§ The task:
Substitute "Find every element" for "Locate each element" wherever it occurs in the records below, and reproduce every line otherwise unchanged.

§ Material to process:
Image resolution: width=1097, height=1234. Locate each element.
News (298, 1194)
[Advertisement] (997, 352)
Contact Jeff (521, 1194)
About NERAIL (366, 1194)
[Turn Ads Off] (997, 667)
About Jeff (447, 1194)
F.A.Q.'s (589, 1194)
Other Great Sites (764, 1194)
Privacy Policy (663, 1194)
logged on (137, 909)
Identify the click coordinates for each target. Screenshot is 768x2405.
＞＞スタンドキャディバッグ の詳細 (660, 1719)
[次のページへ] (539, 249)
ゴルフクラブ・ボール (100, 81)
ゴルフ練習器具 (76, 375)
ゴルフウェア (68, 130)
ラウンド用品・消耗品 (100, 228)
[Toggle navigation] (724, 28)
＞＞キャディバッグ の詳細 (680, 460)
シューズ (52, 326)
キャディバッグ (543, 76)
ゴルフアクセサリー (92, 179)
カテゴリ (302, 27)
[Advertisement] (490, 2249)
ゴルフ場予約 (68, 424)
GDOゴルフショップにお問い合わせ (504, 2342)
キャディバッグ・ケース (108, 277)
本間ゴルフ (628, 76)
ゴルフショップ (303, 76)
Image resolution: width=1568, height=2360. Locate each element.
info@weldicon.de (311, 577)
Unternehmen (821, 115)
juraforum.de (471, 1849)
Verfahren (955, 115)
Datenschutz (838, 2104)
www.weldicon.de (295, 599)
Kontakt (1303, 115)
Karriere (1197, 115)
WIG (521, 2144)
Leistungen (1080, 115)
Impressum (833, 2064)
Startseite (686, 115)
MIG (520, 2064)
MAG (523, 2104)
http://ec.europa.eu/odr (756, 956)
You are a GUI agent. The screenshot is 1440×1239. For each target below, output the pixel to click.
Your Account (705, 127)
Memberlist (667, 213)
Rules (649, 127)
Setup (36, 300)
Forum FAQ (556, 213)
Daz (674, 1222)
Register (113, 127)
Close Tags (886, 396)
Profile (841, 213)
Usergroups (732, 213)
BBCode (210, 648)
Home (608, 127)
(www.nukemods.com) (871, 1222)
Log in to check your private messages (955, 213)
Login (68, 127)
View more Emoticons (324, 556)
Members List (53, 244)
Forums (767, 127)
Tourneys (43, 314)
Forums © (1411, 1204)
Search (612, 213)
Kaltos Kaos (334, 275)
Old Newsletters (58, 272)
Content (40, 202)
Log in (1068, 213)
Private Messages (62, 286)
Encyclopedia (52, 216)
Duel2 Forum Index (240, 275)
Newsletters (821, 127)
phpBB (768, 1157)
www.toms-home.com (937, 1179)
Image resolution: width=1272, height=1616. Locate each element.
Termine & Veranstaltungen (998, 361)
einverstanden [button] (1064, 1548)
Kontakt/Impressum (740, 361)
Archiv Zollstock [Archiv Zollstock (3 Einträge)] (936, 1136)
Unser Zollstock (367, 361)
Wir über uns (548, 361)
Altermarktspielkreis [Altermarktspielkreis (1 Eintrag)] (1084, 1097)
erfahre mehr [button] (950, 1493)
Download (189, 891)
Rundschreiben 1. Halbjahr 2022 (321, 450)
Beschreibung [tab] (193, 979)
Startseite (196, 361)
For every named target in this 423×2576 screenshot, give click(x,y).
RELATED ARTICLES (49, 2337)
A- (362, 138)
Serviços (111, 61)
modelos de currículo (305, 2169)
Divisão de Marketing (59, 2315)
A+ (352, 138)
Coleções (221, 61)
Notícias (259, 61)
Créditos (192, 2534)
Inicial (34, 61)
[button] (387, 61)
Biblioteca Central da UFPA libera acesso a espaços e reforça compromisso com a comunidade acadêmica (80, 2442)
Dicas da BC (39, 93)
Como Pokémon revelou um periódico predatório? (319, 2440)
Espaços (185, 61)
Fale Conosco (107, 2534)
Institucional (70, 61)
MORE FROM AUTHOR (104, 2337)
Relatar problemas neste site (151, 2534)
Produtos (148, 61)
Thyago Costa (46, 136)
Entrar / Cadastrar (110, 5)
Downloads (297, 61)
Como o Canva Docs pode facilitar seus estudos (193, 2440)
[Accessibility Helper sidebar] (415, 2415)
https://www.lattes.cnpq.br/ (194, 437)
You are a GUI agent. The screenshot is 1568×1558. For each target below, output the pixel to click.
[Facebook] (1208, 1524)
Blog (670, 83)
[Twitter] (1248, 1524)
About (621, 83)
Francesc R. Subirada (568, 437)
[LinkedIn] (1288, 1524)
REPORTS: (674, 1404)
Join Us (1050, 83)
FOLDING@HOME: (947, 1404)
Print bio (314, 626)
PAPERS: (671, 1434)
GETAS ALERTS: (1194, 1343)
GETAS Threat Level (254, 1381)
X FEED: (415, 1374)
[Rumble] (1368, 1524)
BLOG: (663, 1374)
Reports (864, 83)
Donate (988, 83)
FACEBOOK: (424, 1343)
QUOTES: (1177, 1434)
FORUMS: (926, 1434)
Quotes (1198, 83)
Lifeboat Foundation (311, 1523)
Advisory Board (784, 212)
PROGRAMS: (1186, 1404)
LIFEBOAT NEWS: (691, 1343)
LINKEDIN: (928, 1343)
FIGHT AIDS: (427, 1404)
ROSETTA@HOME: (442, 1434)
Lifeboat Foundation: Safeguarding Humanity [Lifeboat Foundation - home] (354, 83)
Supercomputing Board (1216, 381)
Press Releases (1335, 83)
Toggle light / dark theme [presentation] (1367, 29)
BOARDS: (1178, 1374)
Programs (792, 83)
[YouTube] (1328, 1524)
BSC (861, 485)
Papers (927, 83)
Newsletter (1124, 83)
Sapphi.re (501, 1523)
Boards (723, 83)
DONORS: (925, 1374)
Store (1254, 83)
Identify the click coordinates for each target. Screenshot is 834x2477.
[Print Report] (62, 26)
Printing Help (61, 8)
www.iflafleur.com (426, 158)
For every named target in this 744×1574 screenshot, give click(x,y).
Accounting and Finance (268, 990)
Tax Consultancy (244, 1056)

§ Correct response:
Image resolution: width=1097, height=1234. Find every element.
News (298, 1194)
[Advertisement] (997, 352)
Contact Jeff (521, 1194)
About NERAIL (366, 1194)
[Turn Ads Off] (997, 667)
About Jeff (447, 1194)
F.A.Q.'s (589, 1194)
Other Great Sites (764, 1194)
Privacy Policy (663, 1194)
logged on (137, 909)
Identify the click coordinates for each target. Screenshot is 768x2405.
＞＞スタンドキャディバッグ の詳細 (660, 1719)
[次のページへ] (539, 249)
ゴルフクラブ・ボール (100, 81)
ゴルフ練習器具 (76, 375)
ゴルフウェア (68, 130)
ラウンド用品・消耗品 (100, 228)
[Toggle navigation] (724, 28)
＞＞キャディバッグ の詳細 (680, 460)
シューズ (52, 326)
キャディバッグ (543, 76)
ゴルフアクセサリー (92, 179)
カテゴリ (302, 27)
[Advertisement] (490, 2249)
ゴルフ場予約 (68, 424)
GDOゴルフショップにお問い合わせ (504, 2342)
キャディバッグ・ケース (108, 277)
本間ゴルフ (628, 76)
ゴルフショップ (303, 76)
Image resolution: width=1568, height=2360. Find every element.
info@weldicon.de (311, 577)
Unternehmen (821, 115)
juraforum.de (471, 1849)
Verfahren (955, 115)
Datenschutz (838, 2104)
www.weldicon.de (295, 599)
Kontakt (1303, 115)
Karriere (1197, 115)
WIG (521, 2144)
Leistungen (1080, 115)
Impressum (833, 2064)
Startseite (686, 115)
MIG (520, 2064)
MAG (523, 2104)
http://ec.europa.eu/odr (756, 956)
You are a GUI agent. The screenshot is 1440×1239. For each target below, output the pixel to click.
Your Account (705, 127)
Memberlist (667, 213)
Rules (649, 127)
Setup (36, 300)
Forum FAQ (556, 213)
Daz (674, 1222)
Register (113, 127)
Close Tags (886, 396)
Profile (841, 213)
Usergroups (732, 213)
BBCode (210, 648)
Home (608, 127)
(www.nukemods.com) (871, 1222)
Log in to check your private messages (955, 213)
Login (68, 127)
View more Emoticons (324, 556)
Members List (53, 244)
Forums (767, 127)
Tourneys (43, 314)
Forums © (1411, 1204)
Search (612, 213)
Kaltos Kaos (334, 275)
Old Newsletters (58, 272)
Content (40, 202)
Log in (1068, 213)
Private Messages (62, 286)
Encyclopedia (52, 216)
Duel2 Forum Index (240, 275)
Newsletters (821, 127)
phpBB (768, 1157)
www.toms-home.com (937, 1179)
Image resolution: width=1272, height=1616. Find every element.
Termine & Veranstaltungen (998, 361)
einverstanden [button] (1064, 1548)
Kontakt/Impressum (740, 361)
Archiv Zollstock [Archiv Zollstock (3 Einträge)] (936, 1136)
Unser Zollstock (367, 361)
Wir über uns (548, 361)
Altermarktspielkreis [Altermarktspielkreis (1 Eintrag)] (1084, 1097)
erfahre mehr [button] (950, 1493)
Download (189, 891)
Rundschreiben 1. Halbjahr 2022 (321, 450)
Beschreibung [tab] (193, 979)
Startseite (196, 361)
For every named target in this 423×2576 screenshot, give click(x,y).
RELATED ARTICLES (49, 2337)
A- (362, 138)
Serviços (111, 61)
modelos de currículo (305, 2169)
Divisão de Marketing (59, 2315)
A+ (352, 138)
Coleções (221, 61)
Notícias (259, 61)
Créditos (192, 2534)
Inicial (34, 61)
[button] (387, 61)
Biblioteca Central da UFPA libera acesso a espaços e reforça compromisso com a comunidade acadêmica (80, 2442)
Dicas da BC (39, 93)
Como Pokémon revelou um periódico predatório? (319, 2440)
Espaços (185, 61)
Fale Conosco (107, 2534)
Institucional (70, 61)
MORE FROM AUTHOR (104, 2337)
Relatar problemas neste site (151, 2534)
Produtos (148, 61)
Thyago Costa (46, 136)
Entrar / Cadastrar (110, 5)
Downloads (297, 61)
Como o Canva Docs pode facilitar seus estudos (193, 2440)
[Accessibility Helper sidebar] (415, 2415)
https://www.lattes.cnpq.br/ (194, 437)
You are a GUI agent. The screenshot is 1568×1558. For each target below, output the pixel to click.
[Facebook] (1208, 1524)
Blog (670, 83)
[Twitter] (1248, 1524)
About (621, 83)
Francesc R. Subirada (568, 437)
[LinkedIn] (1288, 1524)
REPORTS: (674, 1404)
Join Us (1050, 83)
FOLDING@HOME: (947, 1404)
Print bio (314, 626)
PAPERS: (671, 1434)
GETAS ALERTS: (1194, 1343)
GETAS Threat Level (254, 1381)
X FEED: (415, 1374)
[Rumble] (1368, 1524)
BLOG: (663, 1374)
Reports (864, 83)
Donate (988, 83)
FACEBOOK: (424, 1343)
QUOTES: (1177, 1434)
FORUMS: (926, 1434)
Quotes (1198, 83)
Lifeboat Foundation (311, 1523)
Advisory Board (784, 212)
PROGRAMS: (1186, 1404)
LIFEBOAT NEWS: (691, 1343)
LINKEDIN: (928, 1343)
FIGHT AIDS: (427, 1404)
ROSETTA@HOME: (442, 1434)
Lifeboat Foundation: Safeguarding Humanity [Lifeboat Foundation - home] (354, 83)
Supercomputing Board (1216, 381)
Press Releases (1335, 83)
Toggle light / dark theme [presentation] (1367, 29)
BOARDS: (1178, 1374)
Programs (792, 83)
[YouTube] (1328, 1524)
BSC (861, 485)
Papers (927, 83)
Newsletter (1124, 83)
Sapphi.re (501, 1523)
Boards (723, 83)
DONORS: (925, 1374)
Store (1254, 83)
Identify the click coordinates for each target. Screenshot is 834x2477.
[Print Report] (62, 26)
Printing Help (61, 8)
www.iflafleur.com (426, 158)
For every named target in this 744×1574 screenshot, give click(x,y).
Accounting and Finance (268, 990)
Tax Consultancy (244, 1056)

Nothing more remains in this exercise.